Growing up, my sister and I loathed Memorial Day weekend more than any of the remaining 51 weekends of the year. It almost always occurred on the tail of the last day of school. While other kids were getting together for celebratory parties, we were piling into the brown station wagon to make the three-hour schlep to my grandparents' farm in northern Missouri.
The routine was almost always the same. Our aunt, uncle and several cousins would join us around the large table for a farmer's feast of at least two meats and twelve vegetables. These selections would be followed by a half a dozen desserts with plenty of iced tea or coffee to wash it all down. And then we would pile back into the car and head to what felt like every cemetery in a twenty mile radius of the farm.
A careful routine would continue when we got to the family burial plot in each place. Grandma Great would take a bucket of fern and carefully lay sprays across the ground covering the buried body of a beloved family member. Then Grandma and Grandpa would lay carnations, roses and other flowers on top of the fern. When the burial site was sufficiently decorated, we would make our way to the next relative's gravesite.
These actions are how we remembered the dead. There were more traditions accompanying Memorial Day than there were Christmas. While we rarely appreciated what was taught to us while standing in the hot summer sun, we could not escape learning a bit more about our relatives and their lives each May.
I now rarely make it to the family farm on Memorial Day weekend. While I respect these traditions, I've come to imagine different ways of remembering the dead. Or, more importantly, I've sought to imagine more fully how I want to be remembered.
Just yesterday I saw a picture of three young children whose father died earlier this year. I've never met these children, but I saw their father's face so clearly in each child. Many people continue to live through their children, leaving their mark through facial features, large bone structures or even stubborn habits. But we have chosen not to have children of our own, making me want to plan even more passionately about what legacy I'll leave. And in the last decade of serving Mount Vernon Place, I've seen lives making a difference long after they took their last breath.
At the turn of this century, our congregation was dwindling to a few dozen incredibly faithful senior citizens who had first come to the church as government workers in the 40s, watched it grow to more than 4000 members in the 60s, and then take a nose dive into decline. But a couple of members loved their church enough to want it to continue to make a difference long after their death. They established a $1 million endowment, and without this money on which to draw during very lean times, the church would have likely closed many years ago.
Another church member worked with his three sons to establish a scholarship at a nearby seminary. He gave a large enough gift to permanently endow an internship at our church. Every three years, the seminary gets to use the scholarship as a recruitment tool, the church gets to select an extraordinary incoming student, and the student and congregation get to learn together for three years. I love telling people about Howard's gift and seeing how Howard continues to live through the impact these students make on our community. He would be so incredibly delighted!
According to LexisNexis research, approximately 55 percent of all adults in our nation do not have a will or any plans for their estate. Less than half of us have made intentional plans for how our lives can continue to live after our death. And yet, none of us get to live forever.

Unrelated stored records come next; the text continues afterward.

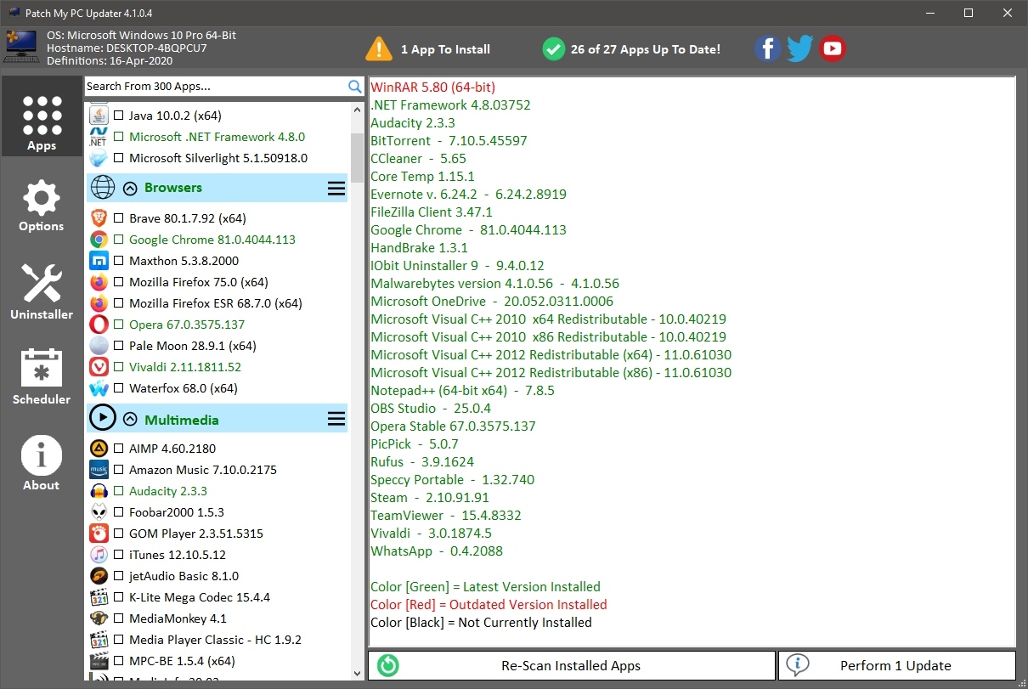Click the search magnifier icon
Image resolution: width=1028 pixels, height=689 pixels.
355,87
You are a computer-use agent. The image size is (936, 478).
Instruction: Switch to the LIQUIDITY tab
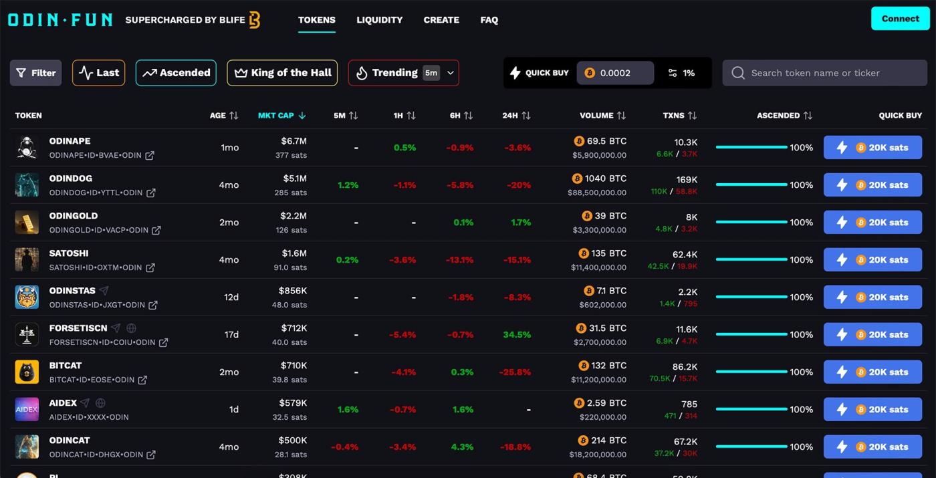(379, 20)
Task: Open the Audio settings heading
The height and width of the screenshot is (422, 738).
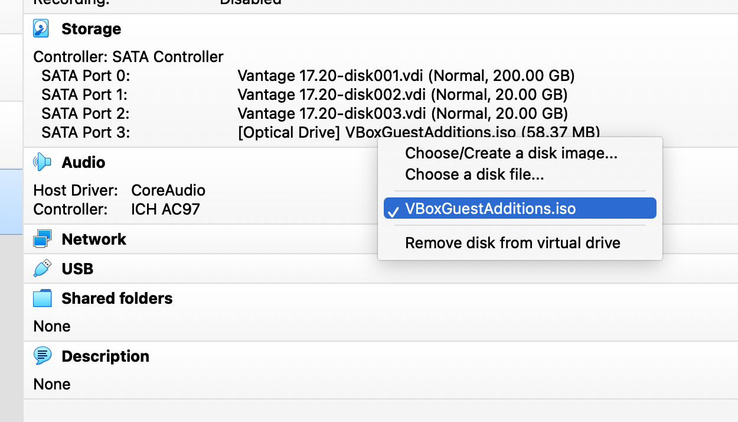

I learned early that one of the greatest gifts older adults can give their children is to make plans for their long term care. I now know that one of the greatest gifts we can give to institutions we love is to make plans for our generosity to be embodied long after we live.
What are the organizations or institutions that have made a difference in your life?
Where do you regularly give money each year because you believe in what they do and want to support it?
What if one person could have their dream realized every year because of your intentional planning and generosity?
What if lives could be touched and transformed through you on a regular basis, even after your death?
It's all possible with careful, thoughtful and generous estate planning.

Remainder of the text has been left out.